BACKGROUND
With the widespread use of social media, people share their real-time thoughts and feelings via interactions on these platforms, including those revolving around mental health problems. This can provide a new opportunity for researchers to collect health-related data to study and analyze mental disorders. However, as one of the most common mental disorders, there are few studies regarding the manifestations of attention-deficit/hyperactivity disorder (ADHD) on social media.
OBJECTIVE
This study aimed to examine and identify the different behavioral patterns and interactions of ADHD users on Twitter through text content and metadata of their posted tweets.
METHODS
First, we built two datasets, an ADHD users dataset containing 3,135 users who explicitly reported having ADHD on Twitter, and a control dataset made up of 3,223 randomly selected Neurotypical Twitter users.

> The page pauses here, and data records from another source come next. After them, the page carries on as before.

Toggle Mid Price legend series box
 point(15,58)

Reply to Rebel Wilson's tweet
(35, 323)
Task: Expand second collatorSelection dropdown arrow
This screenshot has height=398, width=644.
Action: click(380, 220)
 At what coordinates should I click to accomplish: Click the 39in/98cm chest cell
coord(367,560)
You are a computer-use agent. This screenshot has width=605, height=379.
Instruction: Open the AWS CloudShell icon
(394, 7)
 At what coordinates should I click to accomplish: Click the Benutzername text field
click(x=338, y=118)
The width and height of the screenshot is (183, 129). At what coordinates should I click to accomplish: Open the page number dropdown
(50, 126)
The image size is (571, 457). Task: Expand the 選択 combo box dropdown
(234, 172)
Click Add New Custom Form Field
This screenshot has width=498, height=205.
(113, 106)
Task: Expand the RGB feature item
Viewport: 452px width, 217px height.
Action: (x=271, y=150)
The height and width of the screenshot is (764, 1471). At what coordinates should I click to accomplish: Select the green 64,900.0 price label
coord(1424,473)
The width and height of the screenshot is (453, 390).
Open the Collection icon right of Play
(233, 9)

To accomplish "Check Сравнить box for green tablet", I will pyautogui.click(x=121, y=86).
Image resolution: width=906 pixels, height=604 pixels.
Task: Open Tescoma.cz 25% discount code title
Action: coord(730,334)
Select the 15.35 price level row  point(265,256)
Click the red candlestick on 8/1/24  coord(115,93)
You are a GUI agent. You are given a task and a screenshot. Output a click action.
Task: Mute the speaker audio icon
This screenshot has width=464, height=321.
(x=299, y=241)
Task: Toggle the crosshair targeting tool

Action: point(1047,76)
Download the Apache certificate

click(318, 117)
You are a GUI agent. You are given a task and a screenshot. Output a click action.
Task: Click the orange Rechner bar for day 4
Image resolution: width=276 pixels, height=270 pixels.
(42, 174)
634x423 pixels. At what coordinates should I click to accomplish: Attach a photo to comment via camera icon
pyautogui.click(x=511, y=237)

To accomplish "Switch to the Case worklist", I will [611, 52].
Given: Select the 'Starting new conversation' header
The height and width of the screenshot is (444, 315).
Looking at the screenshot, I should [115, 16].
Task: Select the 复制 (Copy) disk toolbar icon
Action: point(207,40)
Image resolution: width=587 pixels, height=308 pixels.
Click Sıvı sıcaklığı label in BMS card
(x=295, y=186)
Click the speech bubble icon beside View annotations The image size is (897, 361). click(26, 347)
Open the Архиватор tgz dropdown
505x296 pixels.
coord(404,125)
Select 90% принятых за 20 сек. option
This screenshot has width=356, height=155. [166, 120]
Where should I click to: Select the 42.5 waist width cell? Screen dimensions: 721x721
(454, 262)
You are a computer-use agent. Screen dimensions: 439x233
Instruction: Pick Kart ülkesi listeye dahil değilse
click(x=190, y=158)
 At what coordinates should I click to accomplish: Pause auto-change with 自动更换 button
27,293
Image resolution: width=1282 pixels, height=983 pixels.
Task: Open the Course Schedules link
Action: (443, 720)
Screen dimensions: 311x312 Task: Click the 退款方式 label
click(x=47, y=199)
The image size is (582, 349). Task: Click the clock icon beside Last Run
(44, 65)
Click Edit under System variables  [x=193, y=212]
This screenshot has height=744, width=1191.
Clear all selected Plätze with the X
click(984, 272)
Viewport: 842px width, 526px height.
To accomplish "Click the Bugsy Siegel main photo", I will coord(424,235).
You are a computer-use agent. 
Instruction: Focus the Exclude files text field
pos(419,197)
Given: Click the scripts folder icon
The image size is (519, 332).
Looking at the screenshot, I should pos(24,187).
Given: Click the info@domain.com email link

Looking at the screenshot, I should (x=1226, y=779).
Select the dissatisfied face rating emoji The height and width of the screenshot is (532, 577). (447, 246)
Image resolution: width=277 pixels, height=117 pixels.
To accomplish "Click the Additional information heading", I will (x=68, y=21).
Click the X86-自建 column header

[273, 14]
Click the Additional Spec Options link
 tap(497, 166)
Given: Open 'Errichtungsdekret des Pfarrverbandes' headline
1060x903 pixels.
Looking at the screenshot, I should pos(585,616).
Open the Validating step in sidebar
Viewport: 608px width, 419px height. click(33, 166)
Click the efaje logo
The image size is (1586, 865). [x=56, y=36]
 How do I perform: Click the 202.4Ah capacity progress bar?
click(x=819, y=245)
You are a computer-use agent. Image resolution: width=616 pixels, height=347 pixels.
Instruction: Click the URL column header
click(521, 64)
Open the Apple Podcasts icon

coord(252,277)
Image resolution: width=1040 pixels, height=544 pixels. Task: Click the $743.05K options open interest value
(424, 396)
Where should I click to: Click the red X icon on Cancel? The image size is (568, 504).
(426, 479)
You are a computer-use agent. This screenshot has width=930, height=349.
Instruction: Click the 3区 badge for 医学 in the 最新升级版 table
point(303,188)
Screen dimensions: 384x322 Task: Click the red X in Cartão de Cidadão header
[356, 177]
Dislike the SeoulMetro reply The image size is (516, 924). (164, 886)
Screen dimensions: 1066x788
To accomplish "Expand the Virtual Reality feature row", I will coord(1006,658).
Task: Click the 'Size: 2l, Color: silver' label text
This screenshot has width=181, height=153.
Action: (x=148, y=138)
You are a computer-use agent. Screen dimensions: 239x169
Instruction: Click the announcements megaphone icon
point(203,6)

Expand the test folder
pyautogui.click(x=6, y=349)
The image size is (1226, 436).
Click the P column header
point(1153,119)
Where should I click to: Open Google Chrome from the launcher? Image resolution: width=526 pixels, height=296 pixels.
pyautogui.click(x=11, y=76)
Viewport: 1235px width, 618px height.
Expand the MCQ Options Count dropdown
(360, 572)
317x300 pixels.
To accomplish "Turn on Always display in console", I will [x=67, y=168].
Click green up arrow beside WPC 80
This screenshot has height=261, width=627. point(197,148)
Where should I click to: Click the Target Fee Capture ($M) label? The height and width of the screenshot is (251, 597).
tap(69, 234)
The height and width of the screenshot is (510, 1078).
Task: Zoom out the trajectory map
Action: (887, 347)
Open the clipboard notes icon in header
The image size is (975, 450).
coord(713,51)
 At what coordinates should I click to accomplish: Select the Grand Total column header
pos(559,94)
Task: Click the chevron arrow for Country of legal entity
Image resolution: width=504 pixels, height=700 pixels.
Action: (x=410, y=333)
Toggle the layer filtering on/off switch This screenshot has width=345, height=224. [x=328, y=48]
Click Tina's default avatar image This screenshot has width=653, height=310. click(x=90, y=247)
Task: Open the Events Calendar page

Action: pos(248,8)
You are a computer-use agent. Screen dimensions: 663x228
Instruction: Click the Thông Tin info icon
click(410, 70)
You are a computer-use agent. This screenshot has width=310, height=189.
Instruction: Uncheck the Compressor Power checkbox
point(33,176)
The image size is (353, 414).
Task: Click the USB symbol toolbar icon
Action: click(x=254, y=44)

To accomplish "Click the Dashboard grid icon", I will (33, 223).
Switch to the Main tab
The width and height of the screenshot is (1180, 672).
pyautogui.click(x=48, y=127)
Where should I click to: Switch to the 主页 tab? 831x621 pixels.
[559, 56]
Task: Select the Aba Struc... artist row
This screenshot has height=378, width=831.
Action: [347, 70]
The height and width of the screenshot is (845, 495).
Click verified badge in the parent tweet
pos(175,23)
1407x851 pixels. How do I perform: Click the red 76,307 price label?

All historical tweets of users in both datasets were collected. Then, we performed a comparison and analysis of topics, sentiments presented in users’ tweets, and the posting activities patterns between these two datasets.
RESULTS
In contrast to the control group of the Neurotypical dataset, ADHD users tweeted about the inability to concentrate and manage time, sleep disturbance, and drug abuse. ADHD users felt confusion and annoyance more frequently while they felt less excitement, caring and curiosity (all P<.001). Users with ADHD were more sensitive to emotions and felt more intense feelings of nervousness, sadness, confusion, anger, and amusement (all P<.001). As for the posting characteristics, compared with controls, ADHD users were more active in posting tweets (P=.04), especially at night between 12 a.m. to 6 a.m. (P<.001), posted more tweets with original content (P<.001), and tend to follow fewer people on Twitter (P<.001).
CONCLUSIONS
This study revealed how ADHD users behave and interact differently on Twitter compared to neurotypical users. Based on these differences, researchers, psychiatrics, and clinicians can use Twitter as a potentially powerful platform to monitor and study people with ADHD, provide additional health care support to them, improve the diagnostic criteria of ADHD, and design complementary tools for auto ADHD detection.